* _Ваши задания_:
1 - Пожалуйста, воспроизведите из статьи об Эжене Бюрнуфе отрывок от «иранистика, индология, буддология» до «середины XIX века[1].» включительно.
2 - Проверьте по статье об Эжене Бюрнуфе три утверждения: (а) отец Эжена Бюрнуфа перевёл Тацита; (б) Essai sur le Pali Эжен Бюрнуф написал один; (в) китайский язык Эжен Бюрнуф изучал у А.-Л. Шези. На каждое ответьте «да» или «нет» и точно процитируйте слова статьи, которые это решают.
3 - Напишите продолжение статьи об Эжене Бюрнуфе, начиная сразу после последнего приведённого в ней предложения.

──────── Отрывок статьи ────────

Бюрнуф, Эжен

Поделись знанием:
(перенаправлено с «Эжен Бюрнуф»)
Перейти к: навигация, поиск
Эжен Бюрнуф
фр. Eugène Burnouf
Дата рождения:

8 апреля 1801(1801-04-08)

Место рождения:

Париж, Франция

Дата смерти:

28 мая 1852(1852-05-28) (51 год)

Место смерти:

Париж, Франция

Научная сфера:

иранистика, индология, буддология

Известные ученики:

Адольф Хольцман

Награды и премии:

Эже́н Бюрну́ф (фр. Eugène Burnouf, 8 апреля 1801 — 28 мая 1852) — известный французский учёный-востоковед, который сделал значительный вклад в расшифровку древнеперсидской клинописи, крупнейший исследователь буддизма середины XIX века[1].





Биография

Эжен Бюрнуф родился в городе Париже. Его отец, профессор Жан-Луи Бюрнуф (1775—1844), был учёным-классиком с хорошей репутацией и автором, среди прочих работ, выдающегося перевода Тацита (6 томов, 1827—1833). Эжен изучал санскрит под руководством А.-Л. Шези, а также китайский язык у А. Ремюза[1]. В 1826 и 1827 годах Эжен Бюрнуф опубликовал два труда, касающихся языка пали, Essai sur le Pali (совместно с Кристианом Лассеном) и Observations grammaticales sur quelques passages de l’essai sur le Pali соответственно.

Затем он занялся расшифровкой авестийских рукописей, привезённых во Францию Анкетиль-Дюперроном. Благодаря его исследованиям европейское научное сообщество впервые получило возможность ознакомиться с авестийским языком. Он добился того, чтобы Vendidad Sade был отпечатан в технике литографии со всей тщательностью с рукописи в Национальной библиотеке Франции, и опубликовал его частями in folio в 1829—1843 годах.

──────── Перечень записей ────────

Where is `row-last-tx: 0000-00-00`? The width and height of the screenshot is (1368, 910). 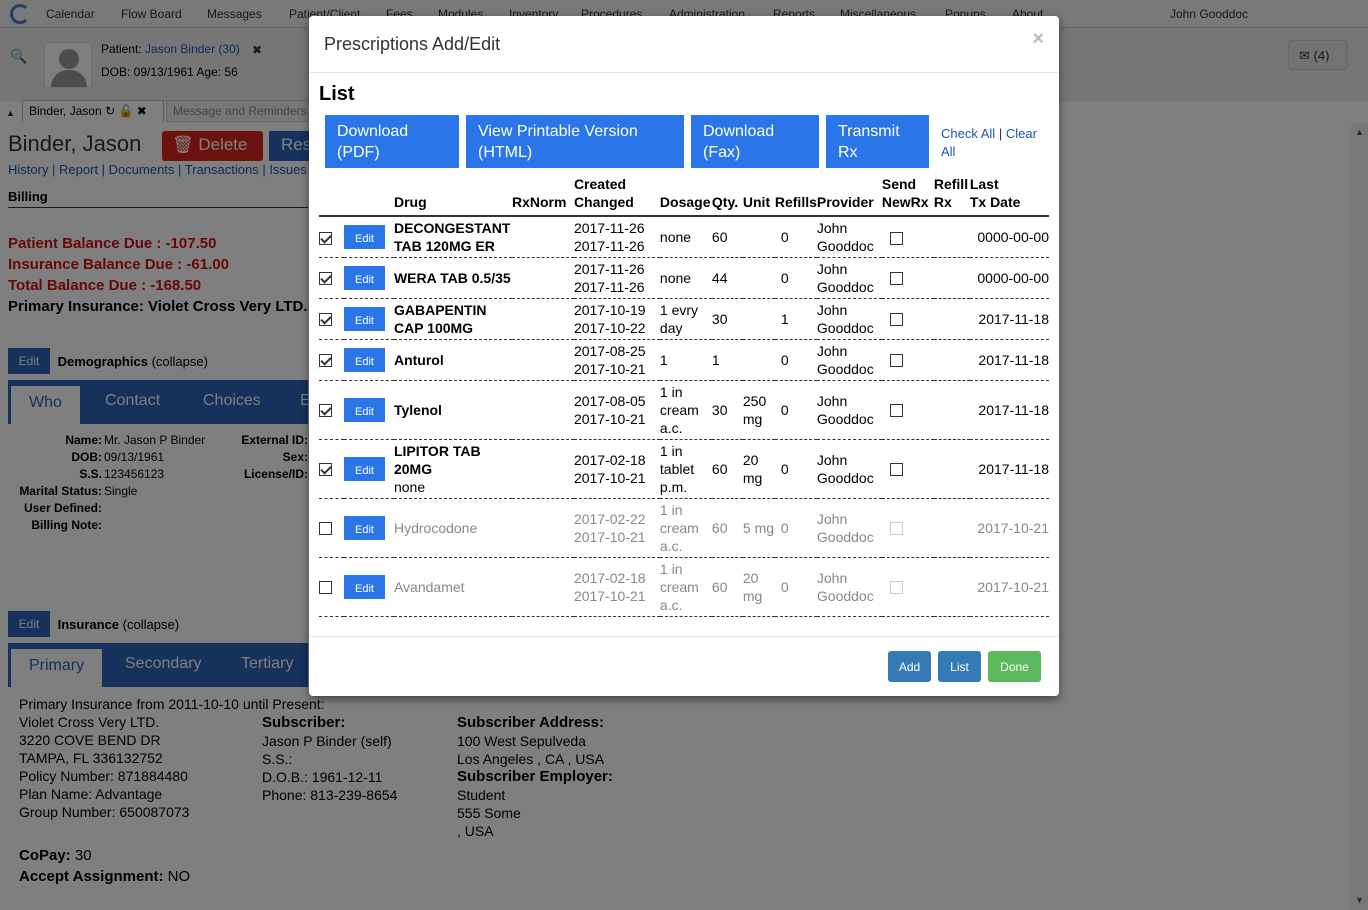 row-last-tx: 0000-00-00 is located at coordinates (1009, 237).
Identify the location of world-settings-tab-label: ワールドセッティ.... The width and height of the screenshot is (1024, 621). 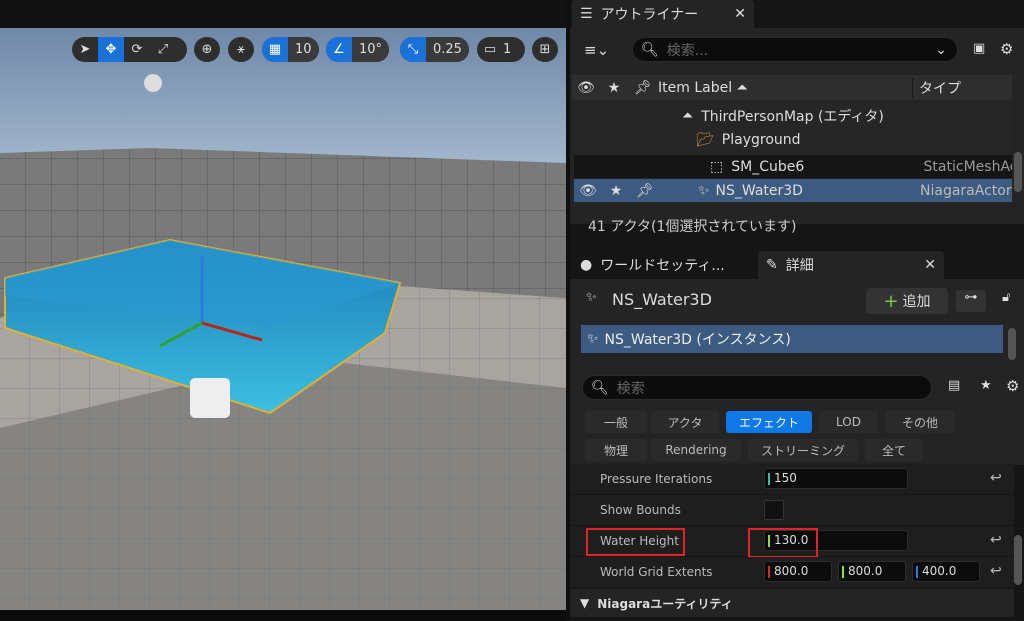
(662, 266).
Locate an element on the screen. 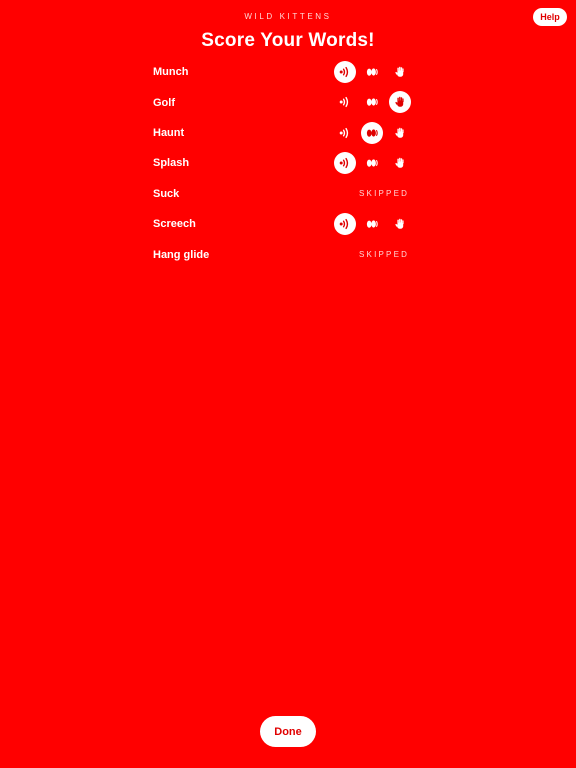  word-label: Haunt is located at coordinates (169, 132).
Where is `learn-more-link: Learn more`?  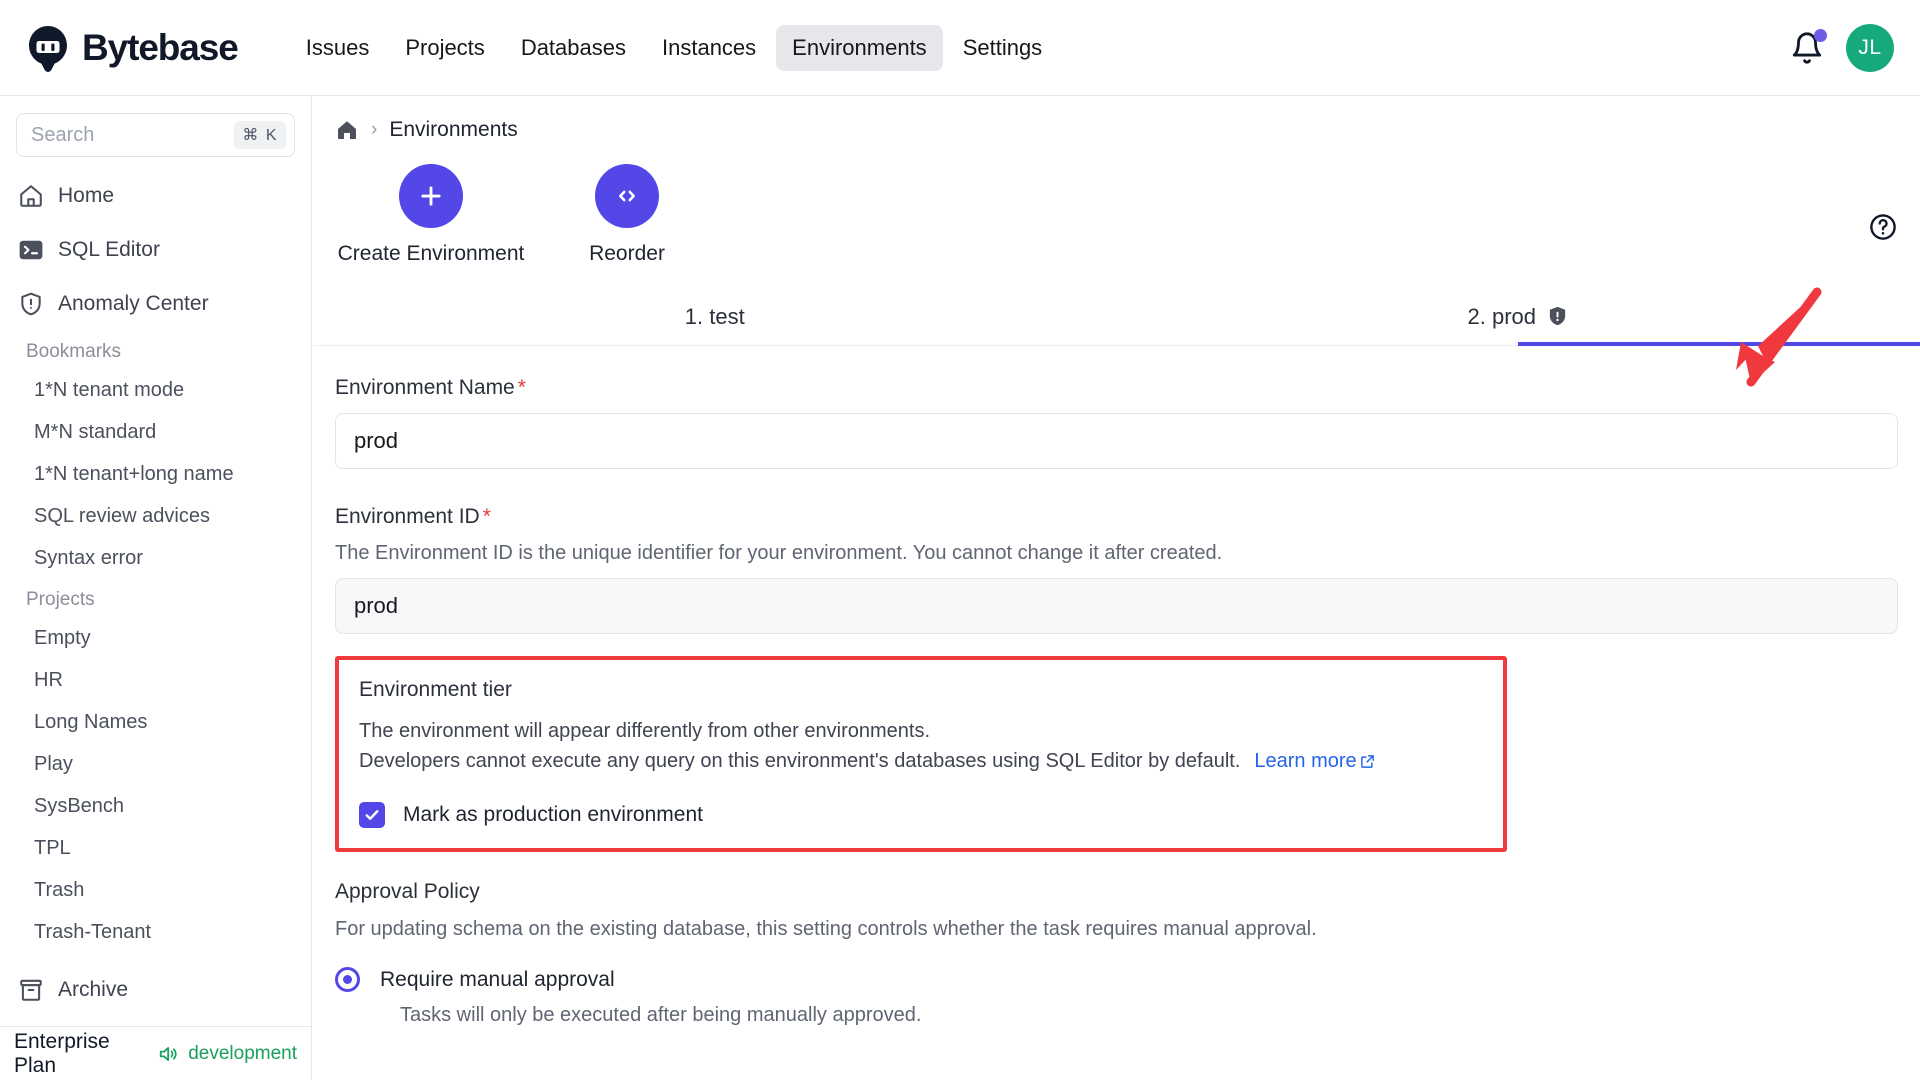 learn-more-link: Learn more is located at coordinates (1314, 761).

────────

* _Список ответов_:
1 -
иранистика, индология, буддология

Известные ученики:

Адольф Хольцман

Награды и премии:

Эже́н Бюрну́ф (фр. Eugène Burnouf, 8 апреля 1801 — 28 мая 1852) — известный французский учёный-востоковед, который сделал значительный вклад в расшифровку древнеперсидской клинописи, крупнейший исследователь буддизма середины XIX века[1].

2 -
(а) Да: «автором, среди прочих работ, выдающегося перевода Тацита».
(б) Нет: «совместно с Кристианом Лассеном».
(в) Нет: «а также китайский язык у А. Ремюза».

3 -
После смерти А.-Л. Шези в 1832 году Бюрнуф заменил его на кафедре санскрита в Коллеж де Франс[1]. С 1833 по 1835 год он публиковал свой комментарий к Ясне, Commentaire sur le Yaçna, l’un des livres liturgiques des Parses.

Примерно в это же время Эжен Бюрнуф сделал важный вклад в расшифровку древнеперсидской клинописи. Копии клинописных надписей из Персеполя были опубликованы Карстеном Нибуром намного раньше, в 1778 году, и некоторые предварительные выводы об этих персидских надписях были уже сделаны другими учёными. В 1836 году Эжен Бюрнуф обнаружил, что первая из надписей содержит список сатрапий Дария. Благодаря данному открытию он смог установить и опубликовать алфавит из тридцати букв, большинство из которых он расшифровал правильно.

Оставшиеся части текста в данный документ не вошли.